Ce blog va-t-il devoir fermer suite au vote des sénateurs?

Ce 16 septembre 2015, dans le cadre de la Loi Santé, le Sénat a débattu de la cigarette électronique. Cette loi Santé (ou loi Touraine) arrivait au Sénat, après avoir été abordée à l’Assemblée Nationale en avril dernier. Une loi Santé abordant bien des sujets différents, que ce soit la lutte anti-tabac, la lutte contre les déserts médicaux, le monopole des pharmaciens, le tiers payant, et bien d’autres thèmes, et est débattue actuellement et jusqu’à début octobre.
Le rôle du Sénat dans ce projet de loi est de relire et d’amender le texte qui a été voté en première lecture à l’Assemblée Nationale, avant qu’il ne repasse pour un vote définitif à l’Assemblée Nationale, qui se déroulera, concernant ce projet de loi, début 2016.
Le monde de la vape n’avait pas beaucoup d’espoir. Malheureusement, les minces espoirs ont vite été bercés de désillusions, dans des débats au sujet de la vape mêlant avenir des buralistes et similitude avec les produits du tabac. Les conséquences pour l’activité de la cigarette électronique pourraient être importantes.

Que dit le projet de loi concernant la cigarette électronique?

Dans ce projet de loi fourre-tout, l’Assemblée Nationale avait donc planché en avril dernier sur la cigarette électronique, en même temps que cette loi Santé devait incorporer les transpositions inhérentes à la directive européenne sur les produits du tabac, qui sera appliquée au plus tard en mai 2016 dans tous les pays de l’Union Européenne.

La directive européenne prévoit d’encadrer la cigarette électronique assez strictement, et c’est, en grande partie, ce qui a été voté par l’Assemblée Nationale. Le Sénat n’a pas contesté ou amendé ces points, même si chaque vapoteur pourra être en droit de contester certaines de ces mesures, très restrictives ou contraignantes.
L’obligation de diffusion constante de nicotine, notamment, est difficilement applicable, d’un point de vue matériel.

Parce qu’une image vaut souvent mieux qu’un long discours, ci-dessous, une image produite par l’AIDUCE (Association indépendante  des utilisateurs de cigarette électronique), qui explique les conséquences de la TPD pour les vapoteurs. Pour la transposition dans la loi français, il convient de ne retenir que les mesures où il n’y a pas de point d’interrogation.

- [Action à mener]:
Répondez à ces questions d'après le texte sur la cigarette électronique :
1. À quelle date le Sénat a-t-il débattu de la cigarette électronique ?
2. Quand aura lieu le vote définitif du projet de loi à l'Assemblée Nationale ?
3. Au plus tard quand la directive européenne sur les produits du tabac sera-t-elle appliquée ?

- [Les données]:
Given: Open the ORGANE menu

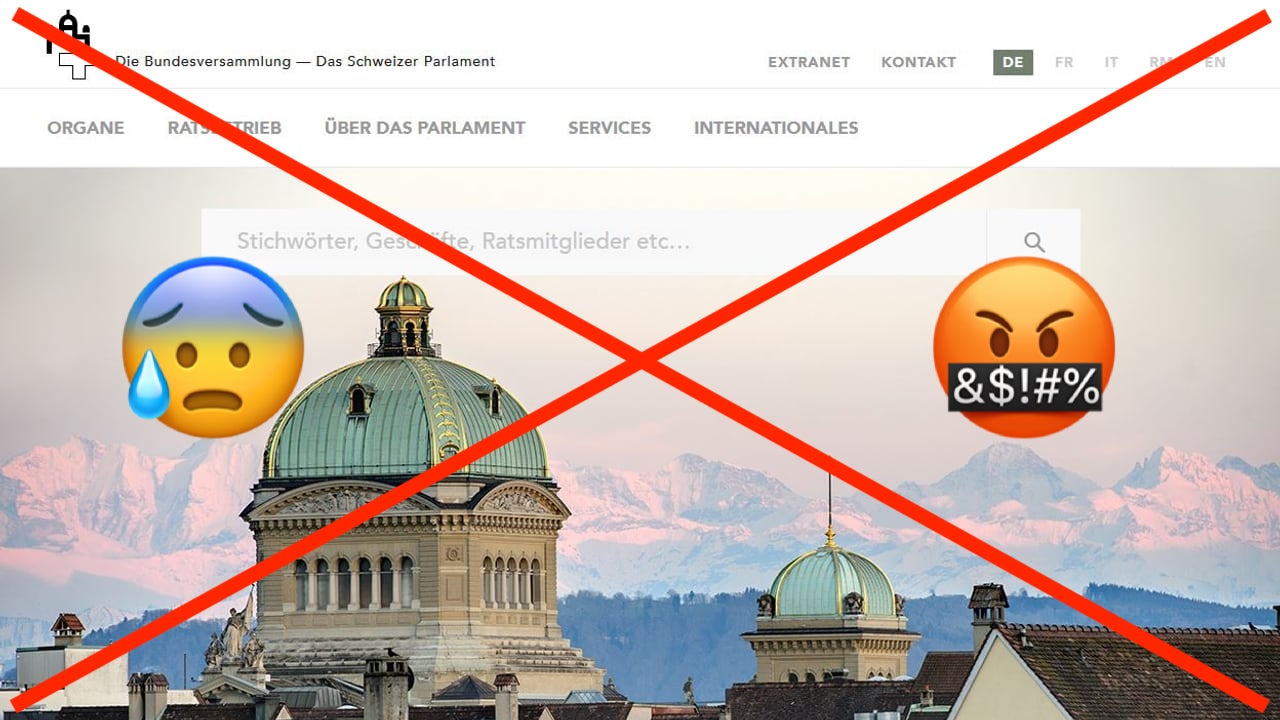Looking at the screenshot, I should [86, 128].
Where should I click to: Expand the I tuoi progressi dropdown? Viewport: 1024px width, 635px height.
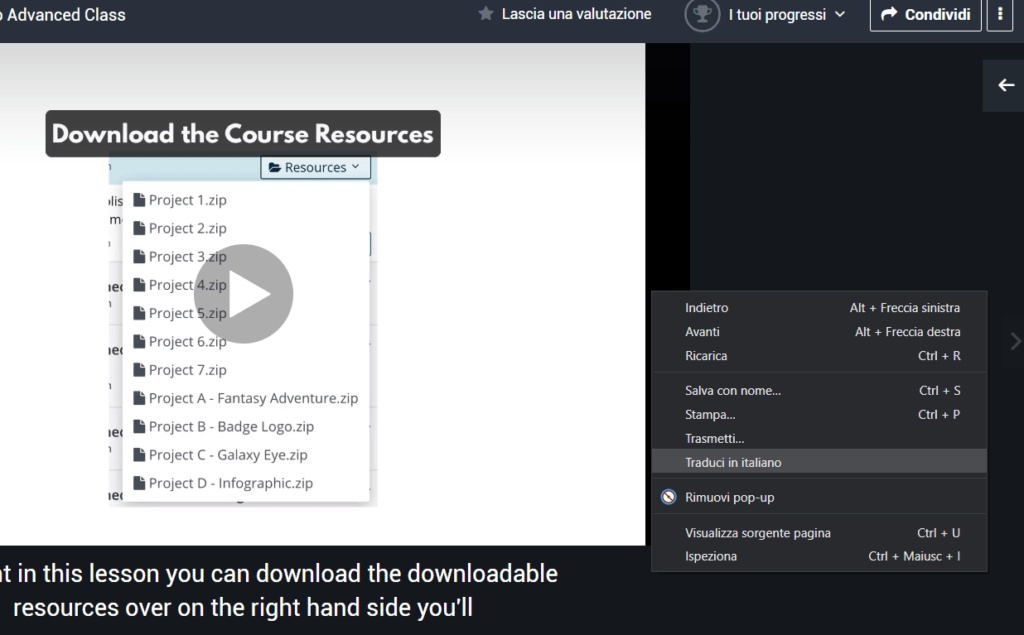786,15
--
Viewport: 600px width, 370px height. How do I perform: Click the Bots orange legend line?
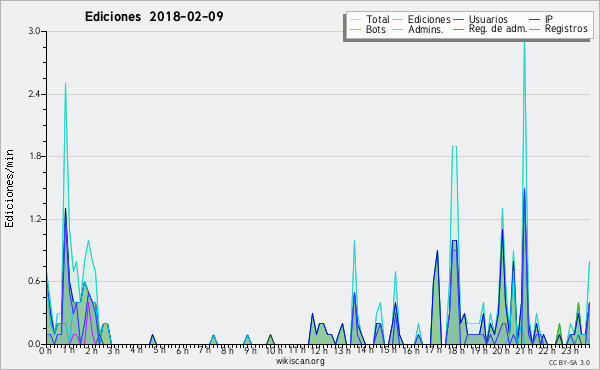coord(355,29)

- [Réponse obtenue]:
1. Le 16 septembre 2015.
2. Début 2016.
3. En mai 2016 au plus tard, dans tous les pays de l'Union Européenne.